>> begin RAW DATA

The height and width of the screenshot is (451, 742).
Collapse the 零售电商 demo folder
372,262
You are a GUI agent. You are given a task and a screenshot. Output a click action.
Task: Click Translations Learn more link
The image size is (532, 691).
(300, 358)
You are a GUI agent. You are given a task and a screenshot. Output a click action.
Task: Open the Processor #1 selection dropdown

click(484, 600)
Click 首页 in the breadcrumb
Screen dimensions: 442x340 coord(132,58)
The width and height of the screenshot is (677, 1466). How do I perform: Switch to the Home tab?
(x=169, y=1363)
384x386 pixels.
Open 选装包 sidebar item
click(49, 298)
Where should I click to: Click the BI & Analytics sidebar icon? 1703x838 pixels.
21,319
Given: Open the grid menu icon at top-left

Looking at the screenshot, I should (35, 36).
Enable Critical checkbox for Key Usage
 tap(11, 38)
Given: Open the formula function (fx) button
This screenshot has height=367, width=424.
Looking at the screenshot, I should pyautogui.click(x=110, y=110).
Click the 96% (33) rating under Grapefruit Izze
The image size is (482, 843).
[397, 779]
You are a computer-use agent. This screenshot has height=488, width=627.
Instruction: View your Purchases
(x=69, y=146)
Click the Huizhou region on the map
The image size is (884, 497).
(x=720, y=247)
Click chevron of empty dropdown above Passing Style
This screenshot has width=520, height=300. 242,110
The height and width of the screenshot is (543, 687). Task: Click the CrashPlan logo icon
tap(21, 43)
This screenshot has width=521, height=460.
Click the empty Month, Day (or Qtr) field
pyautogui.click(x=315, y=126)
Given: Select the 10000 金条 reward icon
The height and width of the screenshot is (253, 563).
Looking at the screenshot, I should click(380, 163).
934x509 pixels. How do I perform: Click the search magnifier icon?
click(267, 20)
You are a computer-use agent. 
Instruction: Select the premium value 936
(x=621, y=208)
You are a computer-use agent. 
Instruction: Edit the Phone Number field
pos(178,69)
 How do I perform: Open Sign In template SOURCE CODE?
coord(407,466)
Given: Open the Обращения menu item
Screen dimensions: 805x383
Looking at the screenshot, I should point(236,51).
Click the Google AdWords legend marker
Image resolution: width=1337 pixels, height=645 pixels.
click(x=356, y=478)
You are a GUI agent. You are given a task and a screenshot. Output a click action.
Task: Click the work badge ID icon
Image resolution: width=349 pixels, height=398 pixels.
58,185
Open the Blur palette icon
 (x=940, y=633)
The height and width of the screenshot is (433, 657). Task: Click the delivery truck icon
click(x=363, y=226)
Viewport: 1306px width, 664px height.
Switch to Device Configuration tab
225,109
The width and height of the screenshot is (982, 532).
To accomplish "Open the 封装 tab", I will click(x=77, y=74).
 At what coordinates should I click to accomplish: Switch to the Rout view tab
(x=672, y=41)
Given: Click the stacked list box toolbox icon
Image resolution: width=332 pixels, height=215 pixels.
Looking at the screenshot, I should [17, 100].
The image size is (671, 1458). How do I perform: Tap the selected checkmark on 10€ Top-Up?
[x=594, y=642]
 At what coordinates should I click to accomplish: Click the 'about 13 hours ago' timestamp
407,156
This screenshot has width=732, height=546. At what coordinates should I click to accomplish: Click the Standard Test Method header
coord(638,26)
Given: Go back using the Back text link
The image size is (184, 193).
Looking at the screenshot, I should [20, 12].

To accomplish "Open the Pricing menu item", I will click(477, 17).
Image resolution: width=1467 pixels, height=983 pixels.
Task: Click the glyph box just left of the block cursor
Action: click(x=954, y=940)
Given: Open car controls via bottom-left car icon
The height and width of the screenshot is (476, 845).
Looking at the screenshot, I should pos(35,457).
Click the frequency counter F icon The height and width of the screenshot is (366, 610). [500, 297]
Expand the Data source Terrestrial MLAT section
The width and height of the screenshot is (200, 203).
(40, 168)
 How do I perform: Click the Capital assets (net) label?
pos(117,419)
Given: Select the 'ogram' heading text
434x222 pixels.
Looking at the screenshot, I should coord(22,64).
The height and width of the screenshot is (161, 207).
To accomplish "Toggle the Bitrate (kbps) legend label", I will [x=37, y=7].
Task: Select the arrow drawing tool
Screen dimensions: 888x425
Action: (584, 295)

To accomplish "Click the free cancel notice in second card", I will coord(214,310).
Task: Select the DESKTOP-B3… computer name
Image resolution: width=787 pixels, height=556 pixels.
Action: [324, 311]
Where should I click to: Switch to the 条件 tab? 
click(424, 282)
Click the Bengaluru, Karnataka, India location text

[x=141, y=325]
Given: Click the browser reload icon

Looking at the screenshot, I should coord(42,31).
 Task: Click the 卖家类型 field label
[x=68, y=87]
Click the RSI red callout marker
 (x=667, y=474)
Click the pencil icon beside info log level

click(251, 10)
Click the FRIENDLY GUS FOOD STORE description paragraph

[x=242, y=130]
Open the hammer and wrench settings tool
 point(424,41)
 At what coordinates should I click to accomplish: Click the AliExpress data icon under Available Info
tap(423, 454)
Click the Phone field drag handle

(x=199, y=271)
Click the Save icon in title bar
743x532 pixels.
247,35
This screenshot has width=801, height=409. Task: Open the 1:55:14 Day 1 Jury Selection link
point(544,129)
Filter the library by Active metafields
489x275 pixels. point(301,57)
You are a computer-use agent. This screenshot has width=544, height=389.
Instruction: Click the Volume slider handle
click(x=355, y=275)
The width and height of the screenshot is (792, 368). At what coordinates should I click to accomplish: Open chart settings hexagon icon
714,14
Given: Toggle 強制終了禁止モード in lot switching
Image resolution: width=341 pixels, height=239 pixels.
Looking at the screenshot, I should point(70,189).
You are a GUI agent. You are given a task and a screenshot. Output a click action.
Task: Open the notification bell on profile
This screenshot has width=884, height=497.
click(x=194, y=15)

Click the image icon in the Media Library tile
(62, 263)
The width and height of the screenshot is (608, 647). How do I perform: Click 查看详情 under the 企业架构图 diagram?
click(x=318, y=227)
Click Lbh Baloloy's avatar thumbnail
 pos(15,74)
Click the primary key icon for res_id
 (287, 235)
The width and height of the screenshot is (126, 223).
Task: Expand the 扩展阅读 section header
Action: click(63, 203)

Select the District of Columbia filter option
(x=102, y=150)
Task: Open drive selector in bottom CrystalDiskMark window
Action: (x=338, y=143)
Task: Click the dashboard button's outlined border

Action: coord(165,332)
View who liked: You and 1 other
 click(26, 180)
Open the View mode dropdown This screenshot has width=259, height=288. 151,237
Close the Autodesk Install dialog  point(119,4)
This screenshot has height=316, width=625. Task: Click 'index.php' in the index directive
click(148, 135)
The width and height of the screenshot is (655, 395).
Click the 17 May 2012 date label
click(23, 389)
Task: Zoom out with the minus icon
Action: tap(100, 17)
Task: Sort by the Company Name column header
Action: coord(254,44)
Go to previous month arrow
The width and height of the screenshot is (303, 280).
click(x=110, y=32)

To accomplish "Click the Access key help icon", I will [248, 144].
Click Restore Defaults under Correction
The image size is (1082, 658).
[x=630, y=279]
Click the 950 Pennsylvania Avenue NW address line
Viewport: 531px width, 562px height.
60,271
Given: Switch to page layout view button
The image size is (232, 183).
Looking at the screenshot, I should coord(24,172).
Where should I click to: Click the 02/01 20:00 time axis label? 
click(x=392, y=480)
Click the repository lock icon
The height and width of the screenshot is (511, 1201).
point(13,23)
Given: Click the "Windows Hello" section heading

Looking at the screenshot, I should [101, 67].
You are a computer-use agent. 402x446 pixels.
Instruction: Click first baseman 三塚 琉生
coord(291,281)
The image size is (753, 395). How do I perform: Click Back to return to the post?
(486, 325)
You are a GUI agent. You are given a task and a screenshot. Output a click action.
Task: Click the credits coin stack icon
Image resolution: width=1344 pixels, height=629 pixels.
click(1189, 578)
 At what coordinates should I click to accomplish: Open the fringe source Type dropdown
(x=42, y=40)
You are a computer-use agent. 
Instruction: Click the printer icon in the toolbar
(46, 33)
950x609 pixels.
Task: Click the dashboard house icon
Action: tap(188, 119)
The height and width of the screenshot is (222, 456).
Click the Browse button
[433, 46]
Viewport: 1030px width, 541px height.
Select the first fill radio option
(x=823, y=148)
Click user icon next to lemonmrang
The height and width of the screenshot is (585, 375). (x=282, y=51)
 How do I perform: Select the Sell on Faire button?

>> end RAW DATA

OBJECTIVE:
Copy out the items starting with the line that contains "Given: Select the 'ogram' heading text" and going through the line that contains "I will coord(214,310).", reproducing each line word for word.

FINAL RESULT:
Given: Select the 'ogram' heading text
434x222 pixels.
Looking at the screenshot, I should coord(22,64).
The height and width of the screenshot is (161, 207).
To accomplish "Toggle the Bitrate (kbps) legend label", I will [x=37, y=7].
Task: Select the arrow drawing tool
Screen dimensions: 888x425
Action: (584, 295)

To accomplish "Click the free cancel notice in second card", I will coord(214,310).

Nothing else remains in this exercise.